── Enregistrements à traiter ──

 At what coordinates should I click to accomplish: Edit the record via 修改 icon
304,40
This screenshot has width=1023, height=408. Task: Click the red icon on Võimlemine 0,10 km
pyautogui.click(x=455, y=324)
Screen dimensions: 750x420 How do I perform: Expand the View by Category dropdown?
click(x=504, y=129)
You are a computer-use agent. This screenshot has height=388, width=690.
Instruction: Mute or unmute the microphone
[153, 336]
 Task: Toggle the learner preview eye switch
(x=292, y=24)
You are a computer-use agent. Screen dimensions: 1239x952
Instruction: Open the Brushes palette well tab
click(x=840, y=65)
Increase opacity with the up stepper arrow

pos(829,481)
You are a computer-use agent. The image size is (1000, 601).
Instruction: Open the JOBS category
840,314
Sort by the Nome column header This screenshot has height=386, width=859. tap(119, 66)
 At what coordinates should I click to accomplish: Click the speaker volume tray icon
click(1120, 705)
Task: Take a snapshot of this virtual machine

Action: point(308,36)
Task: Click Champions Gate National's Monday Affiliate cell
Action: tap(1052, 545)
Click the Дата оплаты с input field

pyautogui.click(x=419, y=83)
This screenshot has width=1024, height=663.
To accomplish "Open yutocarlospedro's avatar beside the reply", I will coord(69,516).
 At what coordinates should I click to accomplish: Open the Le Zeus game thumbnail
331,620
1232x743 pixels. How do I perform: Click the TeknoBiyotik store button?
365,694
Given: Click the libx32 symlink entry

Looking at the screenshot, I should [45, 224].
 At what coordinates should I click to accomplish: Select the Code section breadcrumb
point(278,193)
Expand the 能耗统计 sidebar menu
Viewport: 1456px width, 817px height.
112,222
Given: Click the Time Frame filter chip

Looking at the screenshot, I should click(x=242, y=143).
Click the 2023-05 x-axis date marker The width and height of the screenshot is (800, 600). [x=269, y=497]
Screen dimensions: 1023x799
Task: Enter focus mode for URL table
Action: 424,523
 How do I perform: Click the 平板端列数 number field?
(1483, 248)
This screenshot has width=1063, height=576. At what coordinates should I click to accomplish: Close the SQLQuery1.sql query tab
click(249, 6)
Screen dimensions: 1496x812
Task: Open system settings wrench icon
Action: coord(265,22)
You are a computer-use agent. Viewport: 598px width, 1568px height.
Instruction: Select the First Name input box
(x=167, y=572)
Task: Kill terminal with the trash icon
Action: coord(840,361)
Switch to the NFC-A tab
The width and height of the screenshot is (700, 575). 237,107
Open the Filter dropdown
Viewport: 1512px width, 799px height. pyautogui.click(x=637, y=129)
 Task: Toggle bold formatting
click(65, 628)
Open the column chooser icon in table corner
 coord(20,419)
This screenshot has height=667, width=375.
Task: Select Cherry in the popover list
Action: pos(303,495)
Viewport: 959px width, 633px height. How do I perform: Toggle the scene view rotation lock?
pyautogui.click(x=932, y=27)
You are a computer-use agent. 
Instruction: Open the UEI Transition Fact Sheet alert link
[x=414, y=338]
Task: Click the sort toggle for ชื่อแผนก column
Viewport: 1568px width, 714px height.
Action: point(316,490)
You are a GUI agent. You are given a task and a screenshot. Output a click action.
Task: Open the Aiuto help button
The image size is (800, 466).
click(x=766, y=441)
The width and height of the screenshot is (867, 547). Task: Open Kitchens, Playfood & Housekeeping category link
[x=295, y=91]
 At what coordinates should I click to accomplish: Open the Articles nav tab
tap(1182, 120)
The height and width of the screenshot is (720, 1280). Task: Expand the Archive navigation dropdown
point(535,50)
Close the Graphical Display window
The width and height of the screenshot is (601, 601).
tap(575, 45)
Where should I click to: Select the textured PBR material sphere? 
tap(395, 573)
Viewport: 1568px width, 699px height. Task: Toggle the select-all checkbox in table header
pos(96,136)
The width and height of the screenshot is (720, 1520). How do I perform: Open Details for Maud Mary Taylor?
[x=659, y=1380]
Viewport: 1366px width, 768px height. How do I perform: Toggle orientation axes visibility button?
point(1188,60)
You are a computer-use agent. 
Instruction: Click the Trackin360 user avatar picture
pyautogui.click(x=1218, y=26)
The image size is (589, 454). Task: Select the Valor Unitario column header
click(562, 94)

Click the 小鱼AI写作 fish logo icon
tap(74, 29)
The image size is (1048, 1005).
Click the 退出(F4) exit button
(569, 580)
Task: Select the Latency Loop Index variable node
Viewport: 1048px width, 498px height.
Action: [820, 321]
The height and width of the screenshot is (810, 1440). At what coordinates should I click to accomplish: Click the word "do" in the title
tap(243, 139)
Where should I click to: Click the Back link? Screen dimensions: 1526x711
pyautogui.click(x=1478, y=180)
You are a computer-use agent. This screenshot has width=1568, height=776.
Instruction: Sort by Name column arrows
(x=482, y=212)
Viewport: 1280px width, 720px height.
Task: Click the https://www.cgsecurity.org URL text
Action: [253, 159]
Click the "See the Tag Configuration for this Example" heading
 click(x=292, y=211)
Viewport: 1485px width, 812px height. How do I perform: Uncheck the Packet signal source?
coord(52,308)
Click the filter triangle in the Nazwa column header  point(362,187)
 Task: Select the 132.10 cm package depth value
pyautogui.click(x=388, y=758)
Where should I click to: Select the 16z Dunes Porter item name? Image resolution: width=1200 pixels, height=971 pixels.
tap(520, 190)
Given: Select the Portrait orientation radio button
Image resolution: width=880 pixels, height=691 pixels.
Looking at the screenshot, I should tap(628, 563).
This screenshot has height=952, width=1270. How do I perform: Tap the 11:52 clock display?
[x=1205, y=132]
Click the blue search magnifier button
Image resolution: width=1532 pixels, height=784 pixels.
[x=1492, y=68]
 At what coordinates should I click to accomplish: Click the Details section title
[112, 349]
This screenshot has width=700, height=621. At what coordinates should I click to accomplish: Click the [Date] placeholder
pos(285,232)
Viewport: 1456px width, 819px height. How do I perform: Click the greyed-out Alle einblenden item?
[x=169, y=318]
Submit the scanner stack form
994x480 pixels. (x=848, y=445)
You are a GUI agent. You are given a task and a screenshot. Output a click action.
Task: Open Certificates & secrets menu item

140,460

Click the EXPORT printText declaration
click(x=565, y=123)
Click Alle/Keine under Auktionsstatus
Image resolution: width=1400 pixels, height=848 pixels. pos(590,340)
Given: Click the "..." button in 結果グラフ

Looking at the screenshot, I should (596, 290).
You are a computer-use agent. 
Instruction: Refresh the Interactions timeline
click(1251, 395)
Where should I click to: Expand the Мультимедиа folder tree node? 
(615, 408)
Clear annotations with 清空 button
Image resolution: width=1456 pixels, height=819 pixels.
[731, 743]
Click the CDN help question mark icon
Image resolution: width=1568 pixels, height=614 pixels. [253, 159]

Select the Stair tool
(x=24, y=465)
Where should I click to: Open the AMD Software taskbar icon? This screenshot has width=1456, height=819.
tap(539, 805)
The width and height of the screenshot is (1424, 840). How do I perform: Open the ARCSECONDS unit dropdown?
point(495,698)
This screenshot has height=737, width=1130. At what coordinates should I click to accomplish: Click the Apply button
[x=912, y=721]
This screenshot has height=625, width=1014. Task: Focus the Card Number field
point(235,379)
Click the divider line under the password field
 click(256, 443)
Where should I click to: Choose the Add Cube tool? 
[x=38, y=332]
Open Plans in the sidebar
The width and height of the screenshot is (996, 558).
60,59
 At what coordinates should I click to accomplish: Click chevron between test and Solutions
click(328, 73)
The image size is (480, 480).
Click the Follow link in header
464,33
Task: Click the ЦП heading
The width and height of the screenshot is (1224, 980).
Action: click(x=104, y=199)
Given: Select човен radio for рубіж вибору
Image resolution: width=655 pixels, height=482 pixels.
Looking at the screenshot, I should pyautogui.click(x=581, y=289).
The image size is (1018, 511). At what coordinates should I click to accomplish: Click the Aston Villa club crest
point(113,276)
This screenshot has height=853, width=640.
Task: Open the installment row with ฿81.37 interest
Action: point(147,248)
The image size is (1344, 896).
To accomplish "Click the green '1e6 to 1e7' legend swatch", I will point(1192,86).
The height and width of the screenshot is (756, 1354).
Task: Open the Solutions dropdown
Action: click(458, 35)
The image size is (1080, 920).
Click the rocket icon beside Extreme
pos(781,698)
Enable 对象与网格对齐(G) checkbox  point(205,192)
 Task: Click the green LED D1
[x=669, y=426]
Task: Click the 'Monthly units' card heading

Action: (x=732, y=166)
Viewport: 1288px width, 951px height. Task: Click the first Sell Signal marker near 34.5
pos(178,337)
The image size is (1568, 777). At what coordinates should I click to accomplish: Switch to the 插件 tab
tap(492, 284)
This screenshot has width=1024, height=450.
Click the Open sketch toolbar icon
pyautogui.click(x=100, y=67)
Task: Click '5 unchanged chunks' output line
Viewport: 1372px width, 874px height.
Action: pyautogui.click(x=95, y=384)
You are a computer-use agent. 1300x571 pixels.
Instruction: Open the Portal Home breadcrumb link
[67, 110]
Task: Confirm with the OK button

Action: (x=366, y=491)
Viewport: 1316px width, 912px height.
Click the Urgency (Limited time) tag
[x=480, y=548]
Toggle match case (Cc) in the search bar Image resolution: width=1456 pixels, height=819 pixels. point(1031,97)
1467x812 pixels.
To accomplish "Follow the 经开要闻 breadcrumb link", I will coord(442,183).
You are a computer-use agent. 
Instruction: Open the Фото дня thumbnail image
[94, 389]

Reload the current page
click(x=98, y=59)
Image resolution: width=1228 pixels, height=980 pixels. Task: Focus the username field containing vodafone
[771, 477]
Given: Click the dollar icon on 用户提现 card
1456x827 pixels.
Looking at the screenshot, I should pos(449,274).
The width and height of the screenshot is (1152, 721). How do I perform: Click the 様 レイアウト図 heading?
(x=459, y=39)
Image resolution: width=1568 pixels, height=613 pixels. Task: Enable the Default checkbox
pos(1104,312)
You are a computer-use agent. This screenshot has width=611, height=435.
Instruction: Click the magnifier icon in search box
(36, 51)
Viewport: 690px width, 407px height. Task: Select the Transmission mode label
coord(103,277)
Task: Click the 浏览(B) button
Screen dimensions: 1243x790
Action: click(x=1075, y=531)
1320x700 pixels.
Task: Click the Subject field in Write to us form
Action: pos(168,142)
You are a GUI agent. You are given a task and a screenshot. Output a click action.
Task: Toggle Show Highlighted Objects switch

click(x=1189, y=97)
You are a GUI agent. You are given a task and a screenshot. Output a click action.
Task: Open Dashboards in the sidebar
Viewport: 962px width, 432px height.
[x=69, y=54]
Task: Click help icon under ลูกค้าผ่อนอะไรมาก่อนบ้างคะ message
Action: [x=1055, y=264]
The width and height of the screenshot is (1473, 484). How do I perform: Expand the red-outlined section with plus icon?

───

**Consignes de travail**
Renvoyez, s'il vous plaît, chaque ligne des enregistrements ci-dessus qui contient la chaîne « dimensions ». Tenez compte de la casse.

**Solution proposée**
Screen dimensions: 750x420 How do I perform: Expand the View by Category dropdown?
You are a computer-use agent. Screen dimensions: 1239x952
Screen dimensions: 1023x799
Screen dimensions: 1496x812
Where should I click to: Click the Back link? Screen dimensions: 1526x711
Screen dimensions: 1243x790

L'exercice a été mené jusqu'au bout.